Concept in Roman law

Usucapio was a concept in Roman law that dealt with the acquisition of ownership of something through possession. It was subsequently developed as a principle of civil law systems, usucaption. It is similar to the common law concept of adverse possession, or acquiring land prescriptively.

==Overview==
Since mancipatio and in iure cessio were inherently public modes of acquisition of ownership, usucapio was the only private method of the ius civile. Ownership of a thing in Roman law was usually protected forever, until a limit of thirty years was introduced in 426 AD on actions by Theodosius - in other words, preventing the owner of a thing getting it back or seeking damages after thirty years.

Usacapio was a form of acquisitive prescription - the passage of time entitled the holder to particular rights of acquisition. This right is a new right, one without reference to any existing rights.

Usucapio assisted two cases: where a thing had been transferred improperly (for example, transferring a res mancipi by traditio), or where the transferor of a thing did not hold proper title (for example, sale by a non-owner).

==Requirements==
There were five requirements for the acquisition of ownership by usucapio. Firstly, the claimant must have had uninterrupted possession for the required period of time. The claimant must have gained the thing with iusta causa and in good faith (bona fides). The thing claimed must be capable of ownership, and must have at no time been stolen or taken by force.

===Possession===
The required period of time was only one year for movables and two years for land. Res universitas, groups of things such as an inheritance which may include both movables and land, also came under the one year rule. This is widely attributed to the time of the Twelve Tables, including by Cicero. The requirement of extended possession is believed to have been originally the only requirement, although certain types of things were exempt. These included stolen things, the res mancipi under another's guardianship, and limes - five-foot strips required between adjoining land holdings. The time period would have formed the prohibitive part in early Rome, where the community was sufficiently small that the owner could easily identify and regain his goods - considering also that if they had been stolen, they could not be usucapted. Usucapio would therefore have been restricted in most cases to informal conveyance of res mancipi. As Rome grew, however, it became more and more likely that the owner would be away for a year or more. The Praetor extended the rules of possession to new cases, which came to form a central part of usucapio: for example, the case of the inheritor believing that formerly borrowed goods are part of his inheritance.

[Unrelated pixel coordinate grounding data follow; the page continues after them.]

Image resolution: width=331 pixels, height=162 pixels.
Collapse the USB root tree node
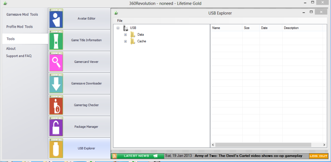tap(118, 28)
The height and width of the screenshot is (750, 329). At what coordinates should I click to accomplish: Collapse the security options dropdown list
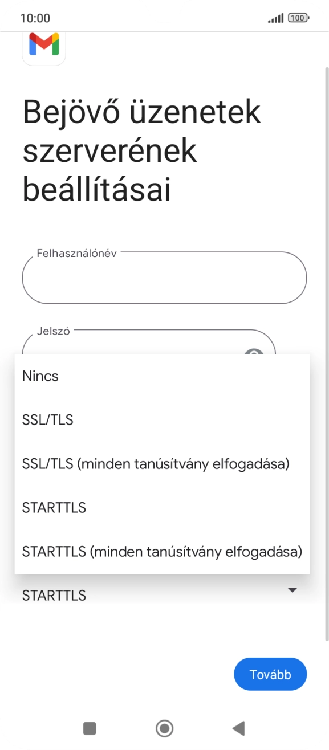[x=291, y=590]
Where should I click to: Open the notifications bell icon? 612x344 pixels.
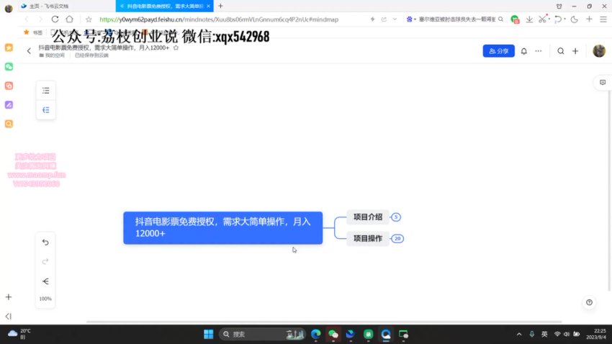tap(523, 51)
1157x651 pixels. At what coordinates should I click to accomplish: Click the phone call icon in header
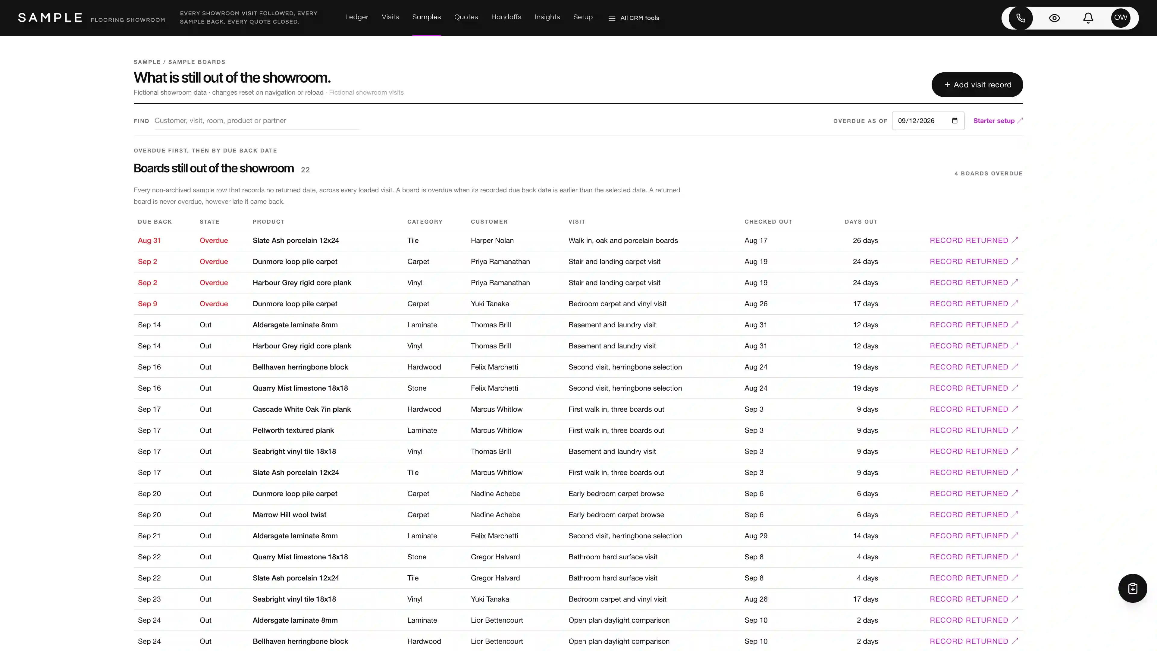coord(1020,18)
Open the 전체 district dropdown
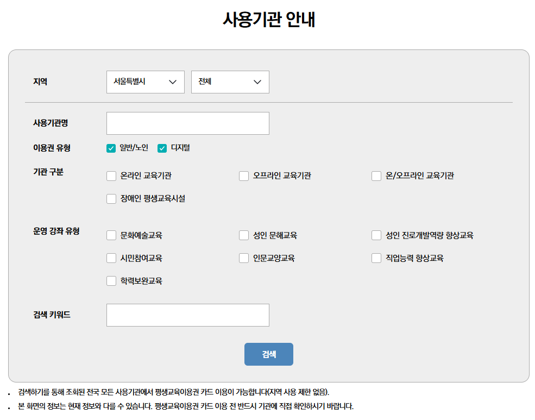 tap(230, 82)
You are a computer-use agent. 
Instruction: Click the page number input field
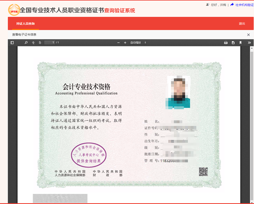pyautogui.click(x=50, y=42)
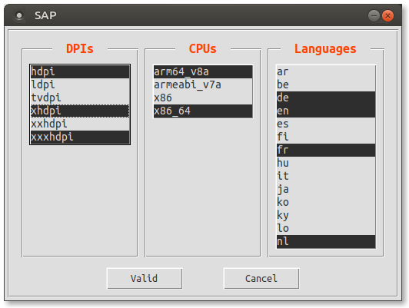Select ldpi in the DPIs list
Screen dimensions: 409x308
[80, 84]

===Iusta causa and good faith===
Iusta causa (alternatively "iustus titulus") is a requirement, in essence, that the transfer would have been valid if not for one of the two cases mentioned above. This will be a recognised method of transfer - for example, gift or sale. This has to be in fact; it cannot rest on a mistaken belief in there being a sale or gift, which is the main difference between iusta causa and good faith in practice. Good faith is not easily defined, despite being a common concept in the Roman law. In the case of sale by a non-owner (or another defect in title), then it probably meant that the claimant believed he was becoming owner. However, the receiver of a res mancipi by traditio must surely realise the problem, but this does not prevent usucapio. The burden of proof was on anyone disputing the usucapio to show bad faith. The bad faith had to be shown at the point of the iusta causa - it was insufficient to show that the claimant later realised that the item had come from a non-owner.

===Stolen or taken by force===
The claimed must be a res habilis, an object capable of private ownership and not otherwise prohibited.

Something that had at any point been stolen (furtum) or taken by force could not be usucapted. Furtum was much wider than theft in the modern criminal law (furtum was a civil action), involving most sorts of bad faith interference in another's property. This had the practical effect of extending the good faith requirement to the transferor as well as the transferee - for someone who sold, gifted or otherwise transferred the property of another in bad faith committed furtum. Indeed, that the transferor is a non-owner in fact means normally that at some point there has been furtum. Gaius, in book two of The Institutes gives two counter-examples: firstly, where a borrower has died, and his heir believes the thing to be part of his inheritance and sells it; secondly, where a man with a usufruct over a slave woman, ignorant of the law, wrongly believes the child to be his and sells it. Land could not be stolen, but it could certainly be taken by force. In either case (theft or force) it is only if the owner from whom it has been stolen regains it, or considers it lost forever (i.e. abandons it), that a valid usucapio can take place. Given this strict limitation, usucapio must surely only have been about shifting the burden of proof to the claimant from the possessor, whose possession was usually easy to show. However, it remains a departure from usual Roman ideas of ownership.

==Bonitary ownership and good faith possession==
The two cases where usucapio could be said to create two classes of people - the "bonitary owner" where formalities have not been complied with, and the "good faith possessor" where, for example, the seller is not the owner. Under statute, neither class of persons had any more protection than a mere possessor. As such, their claim lay solely against their immediate dis-possessor, and were without an action against any further dis-possessors. The Praetor granted them further protection, probably in the late Republic. The bonitary owner was protected against anyone, the good faith possessor was protected with regards to everyone except the owner.

To deny the owner the right of vindicatio against the good faith possessor would run contrary to the concept of the usucapio, with it effectively completed before the required time had passed. In the case of the bonitary owner, the Praetor provided a defence to the vindicatio if there had been a transfer (improper or not). It was typical of the Praetor to ignore technical formalities to achieve practical benefits, in this case certainty of ownership.

If either the bonitary owner or good faith possessor was dis-possessed, he could under the normal law claim a possessory interdict against his dis-possessor, but this did not cover further people if possession had been further transferred. If that immediate dis-possessor was the owner, then the case would be the same as for vindicatio: the bonitary owner would have a claim, but the good faith possessor would not. If the immediate dis-possessor was not the owner, then both the bonitary owner and the good faith possessor would have a claim. This claim was the actio Publiciana.

By giving the bonitary owner the protection of an owner, the Praetor had very much weakened the res mancipi distinction and come close to abolishing the need for mancipatio. The Romans did not speak of the bonitary owner as dominus (as a normal owner would be), but rather to say that he had the thing in bonis from which the term "bonitary" is derived. The Romans considered ownership unique and indivisible: accordingly, one either had the rights of ownership or one did not. The Praetor's distinction made this unclear. Ultimately, Justinian abolished res mancipi, so the bonitary owner became owner and this theoretical problem was solved. However, the position as to the good faith possessor relied on a concept of relative title, part of the common law, but something which was alien to Roman ideas of ownership. The Romans merely considered it possession, thus bypassing the theoretical problem.